Middle Thuringia is in the glorious throes of honoring modern Germany's two greatest autodidact architects: the Belgian Henry Van der Velde, at Weimar's New Museum, and Peter Behrens at the Arthall in Erfurt, the state capital.
The Belgian's father was a distinguished pharmacist who balked at his son's professional interest first in art and then in music. Papa wanted him to get scientific. Henry didn't choose architecture until he was 32.
Behrens came from a prosperous Hamburg family that indulged his flair for painting. He answered the Duke of Hesse's plea that he join a new applied art school to give the dukedom a better position in newly industrializing Germany. He went to Darmstadt and built himself a splendid modern house and filled it full of furniture he designed himself.
In due course I'll review both these shows. But right now I want to explore the paradox of early modern architecture.
Couldn't afford high school
My American Lit professor at the University of Detroit, C. Carroll Hollis, turned me onto Albert Kahn, the oldest of a Jewish rabbi's six sons, who emigrated to Detroit in 1880, aged ten. Albert Kahn not only didn't go to architecture school, he couldn't even afford high school.
He started drawing for Detroit's leading architecture firm. They were so stunned by his talent that they sent him to Europe to deepen his awareness. Eventually Kahn became Henry Ford's architect. When the Depression killed commissions in Detroit, Kahn went to the Soviet Union, where he designed more than 500 buildings, many of them tank factories for the military. (When I spent a summer on his Mercury factory in Dearborn, we used to joke that Kahn won World War II singlehandedly.)
My first "favorite" Kahn building was his Beau Deco Fisher Building, with its glorious golden crown on top at night.
So I had a belated giggle when Kahn called a defense building conference in 1942 at the University of Michigan (where he had designed the major buildings.) He invited Eliel Saarinen from Cranbrook Art School, and Gropius and Mies, who were hungry for commissions. He teased them by calling them the Glass House Boys. He scorned them for building structures for looks rather than function. He sneered at the Bauhaus by contending that architecture was 90 percent business and 10 percent art.
Stunning San Francisco
I quit teaching in 1982 and went to San Francisco to live for a very satisfying decade. I soon discovered another poor German immigrant, Timothy Pflueger. His formal education ended with elementary school. No money for high school or college!
Eventually Pflueger started conceiving great ideas: Underground parking on Union Square. 540 Sutter, a doctor/dentist office building with cars parked on the lowest floors. He created a downtown depot that brought trains, boats and buses together. He created marvelous school buildings, from kindergarten to graduate school. Churches everywhere. Marvelous theaters like the Oakland Paramount.
Wood vs. concrete
Later I discovered that the great Louis Sullivan's professional education consisted of only a few courses at MIT. He hurried off to Chicago, where they needed a lot of buildings after the Great Fire of 1871. In due course, his Adler-Sullivan firm took on the similarly unschooled Frank Lloyd Wright as an apprentice. The theory was: Once you got the hang of good design by watching pros do it, you could do it, your way.

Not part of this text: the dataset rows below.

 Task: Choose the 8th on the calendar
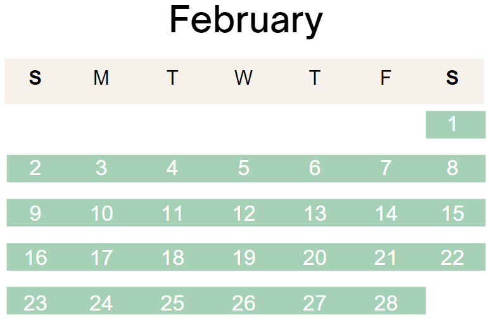pyautogui.click(x=452, y=168)
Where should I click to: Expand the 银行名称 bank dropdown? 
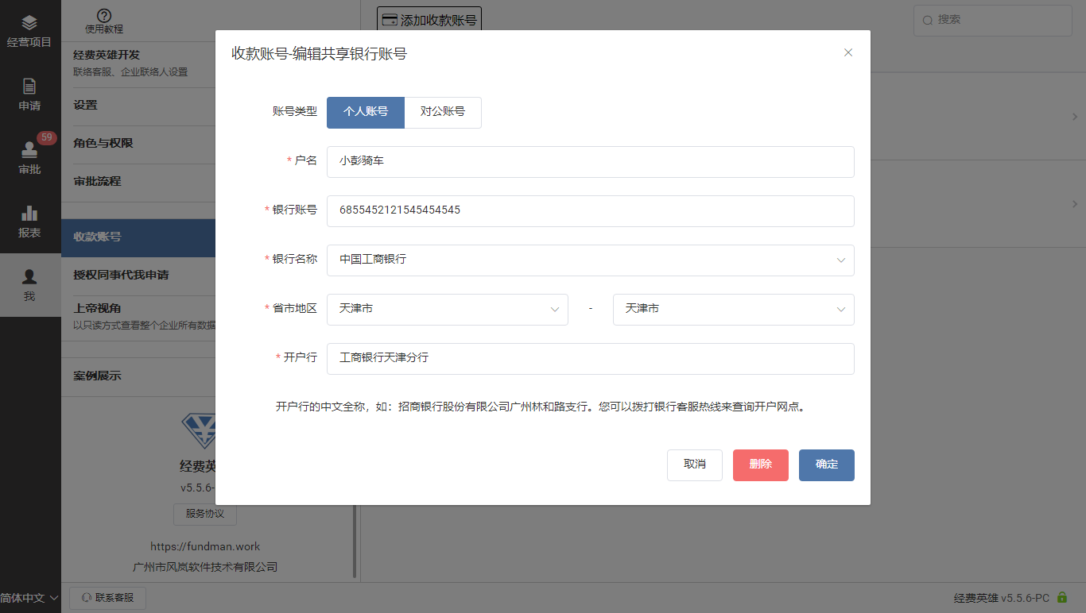(x=590, y=260)
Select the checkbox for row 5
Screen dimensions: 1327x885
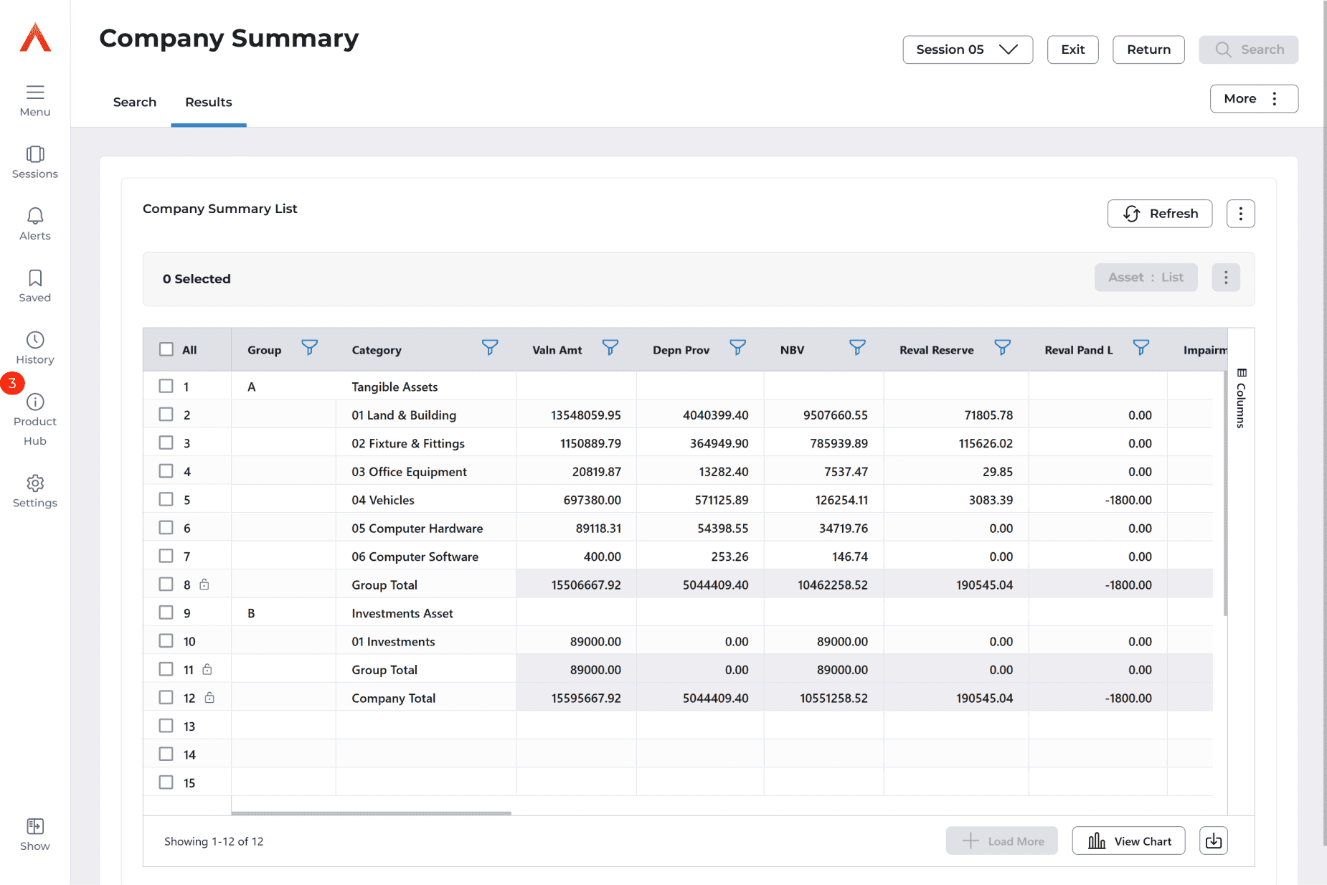[166, 499]
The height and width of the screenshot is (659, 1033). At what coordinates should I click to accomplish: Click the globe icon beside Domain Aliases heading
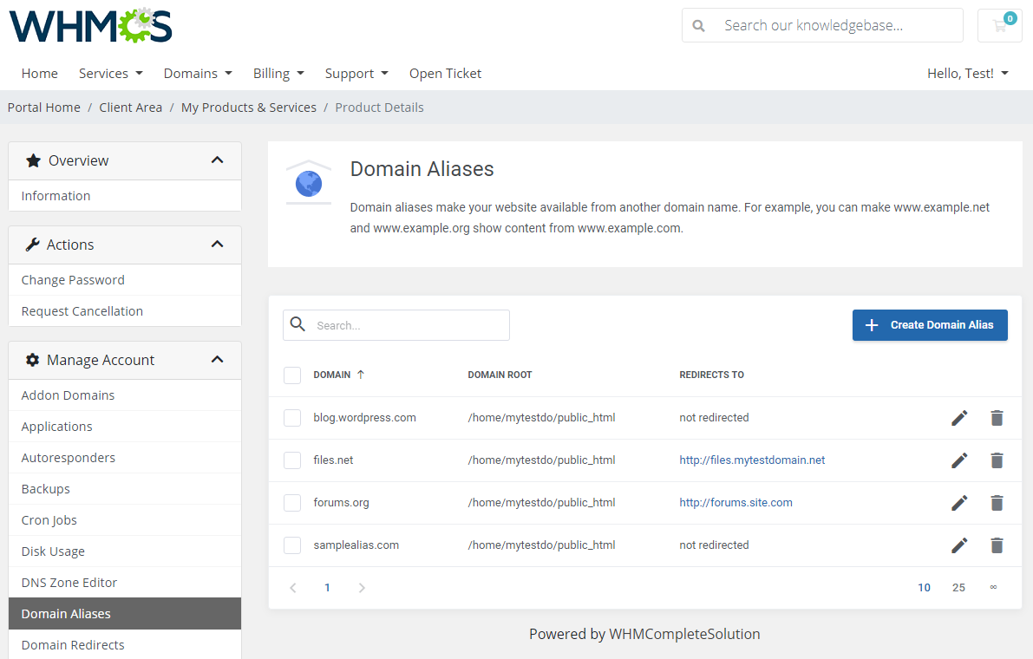[x=309, y=182]
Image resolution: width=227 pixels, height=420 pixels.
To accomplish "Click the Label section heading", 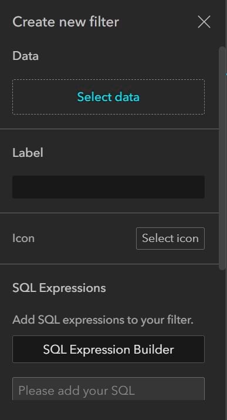I will click(x=28, y=153).
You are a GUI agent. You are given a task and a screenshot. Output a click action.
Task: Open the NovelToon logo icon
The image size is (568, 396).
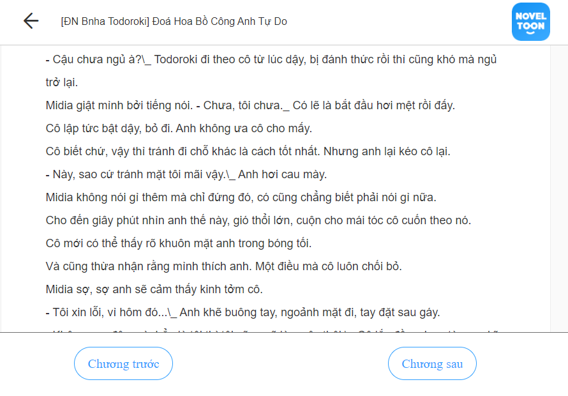click(531, 22)
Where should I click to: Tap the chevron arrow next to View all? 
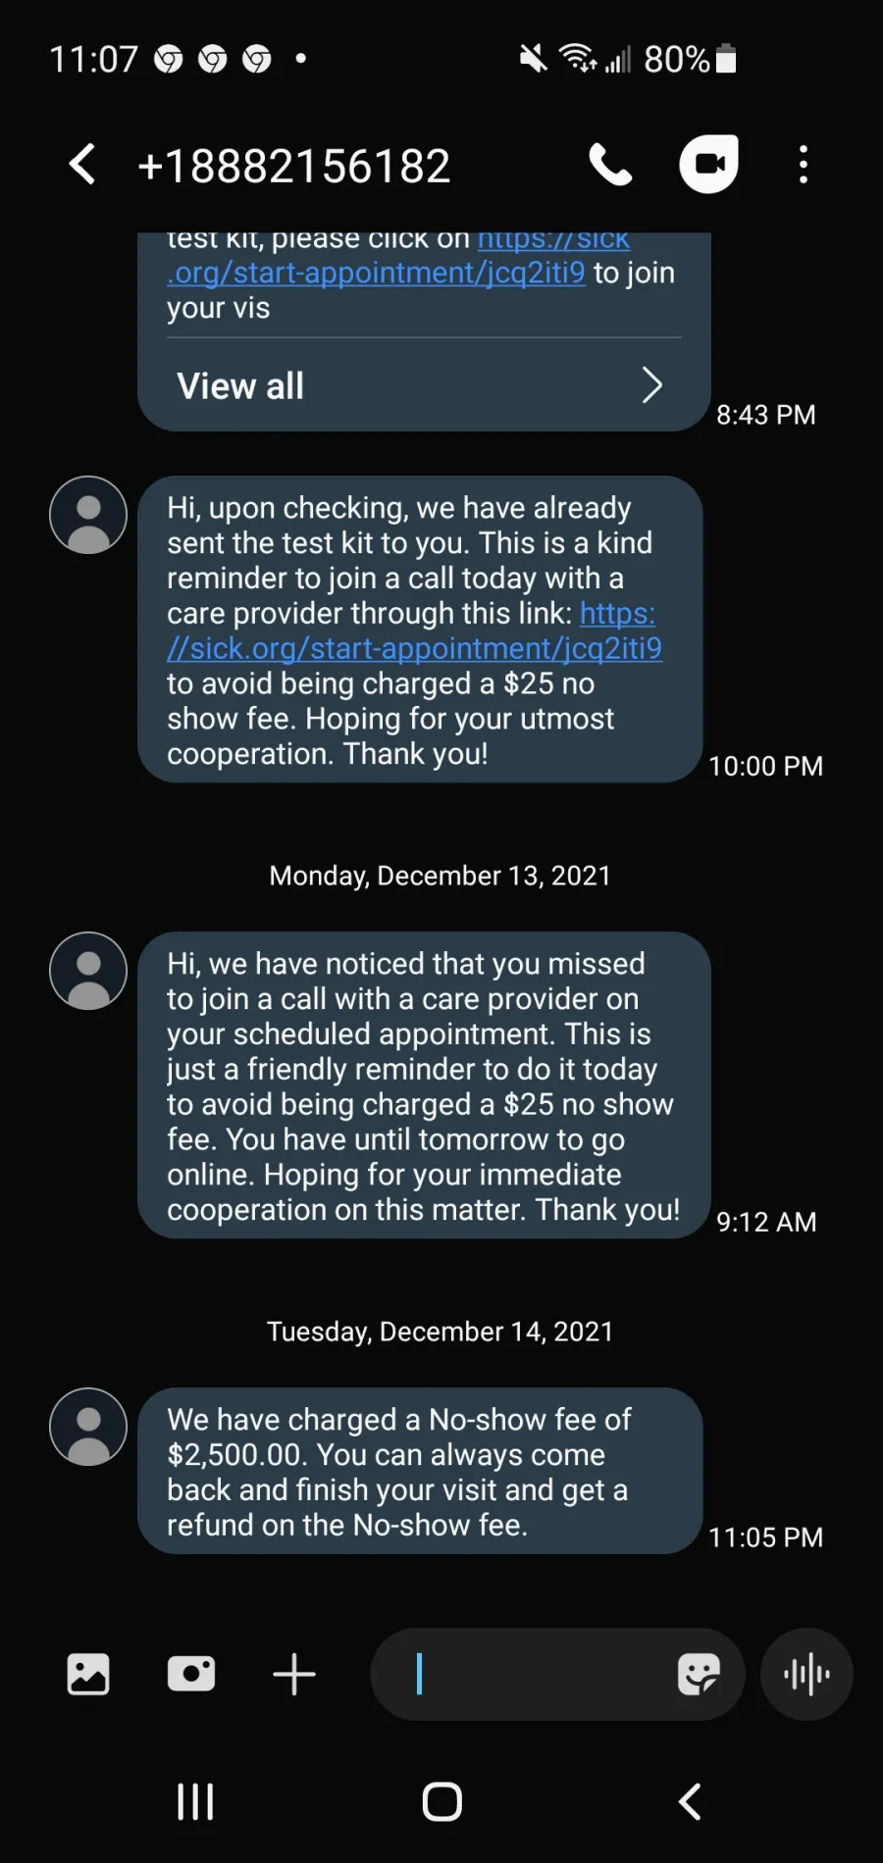coord(652,385)
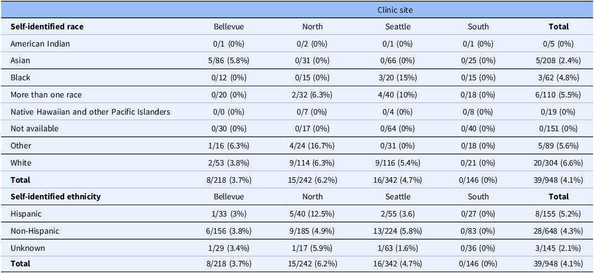This screenshot has width=594, height=273.
Task: Click the Hispanic total cell 8/155 (5.2%)
Action: point(559,213)
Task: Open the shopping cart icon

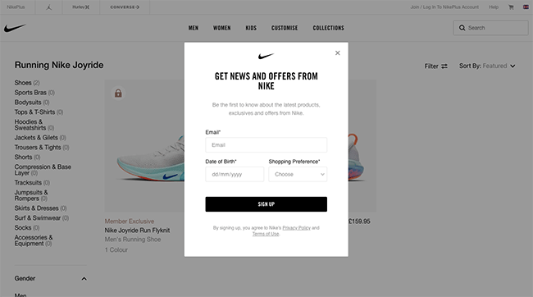Action: pyautogui.click(x=511, y=7)

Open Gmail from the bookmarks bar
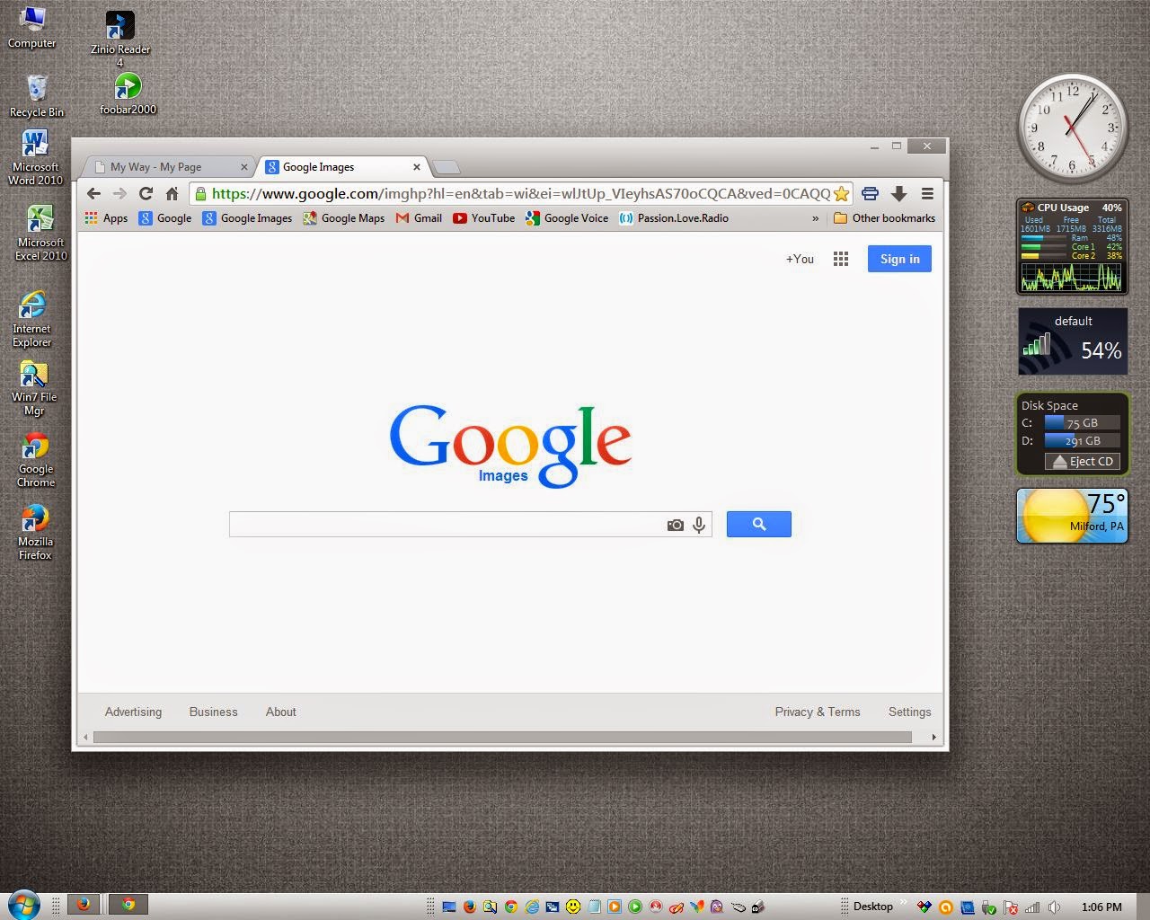[419, 218]
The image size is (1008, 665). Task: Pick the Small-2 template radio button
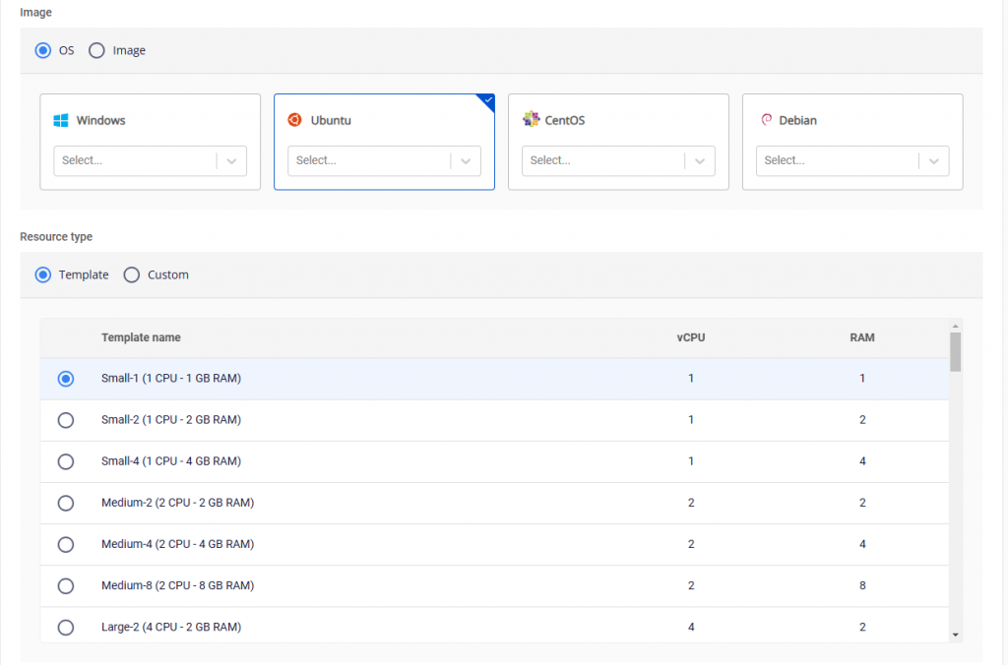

When I celebrated the 50th anniversary of Wright's Wisconsin "school" by visiting his new Arizona school, I asked the director why concrete was used in building. He replied that originally Wright used wood because the water gushing through was glorious to regard. Except that the sun made the wood evanesce. Look and learn! In their own idiosyncratic fashion, these autodidacts created modern architecture, their ways.